>inserts any century< huh. Yup. Still works. Me thinks perhaps this may not be a new phenomenon. Maybe it is often the case we don't recognize history until it's.... in the past? Like the school that flunked Hitler probably didn't realize another crappy student would be a name one day known around the world, or a butcher. And perhaps we are making as much history as ever? Like it's much easier to figure out how to open nuts with a rock than it is to accelerate particles to the speed of light, or create energy out of "thin air." These things also tend to be much harder to understand, and the tiny milestones made regularly tend not to impress people who don't get why they're such big deals. History is happening all around us, but it's our present so most of us are too caught up in... living our lives.... to view it with detachment, and we can't see the future so don't know what moments now will be huge milestones later, although some we can guess likely will be.
Lmao. Ah. In that case I still think people surf more sites than they delete, and would rate being able to connect to a site as being more important than being able to delete it from browser history. Either way though, in that context it is rather humorous, accurate or not.
What you’ve written is great, though. A lot of people talk about the good old days, say that people used to be different, and say things about kids these days. They view the past as something totally separate, and don’t realise the present will be part of history in an instant. They forget that history is happening as they live and wait. In hindsight, things seem simple. ‘Don’t invade Russia in the winter, you fools!’ ‘Don’t try to assassinate the archduke!’ ‘You were too cocky, that’s why he was elected!’. People say they’d have done different, that they would have thrived in an older, and in their op
inion better time. But people haven’t changed. Our society may have, but it doesn’t stop bad things happening. They act shocked. “How could this happen in 2017?”. The past is isolated from the present in their minds. And sometimes I find myself thinking like that, too.

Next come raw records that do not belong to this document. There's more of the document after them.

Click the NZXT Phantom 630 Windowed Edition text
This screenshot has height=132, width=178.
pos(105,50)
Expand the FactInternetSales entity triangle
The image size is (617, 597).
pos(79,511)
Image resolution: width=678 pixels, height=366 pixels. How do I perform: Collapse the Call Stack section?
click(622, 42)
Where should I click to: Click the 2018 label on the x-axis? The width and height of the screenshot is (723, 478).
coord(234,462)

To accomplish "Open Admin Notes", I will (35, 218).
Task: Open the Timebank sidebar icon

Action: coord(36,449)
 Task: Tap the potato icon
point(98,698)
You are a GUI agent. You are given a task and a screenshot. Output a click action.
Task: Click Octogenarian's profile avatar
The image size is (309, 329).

Very true. People's basic nature changes very little over huge spans of time. We have more cultural development to draw on, and the benefit of more available knowledge from the past, but if we don't take advantage of that we are no more evolved in a meaningful sense than our recent ancestors. Technology evolves faster than humanity, we quickly out reach our ability to rely on ethics and responsibility to guide our tools. But this too is not new, almost every leap forward has been met with cries of the end of times or decency. We just have to recognize that the world we know is not the world the future will know, that good or bad times are what they are in a moment, and looking back in historical context may change how we see that moment in the future. We get lost in detail, but history and society only remember the broad arch of things. If we strive to accept and care for each other as best we are able, we have done what we could and what happens after is up to those of the future.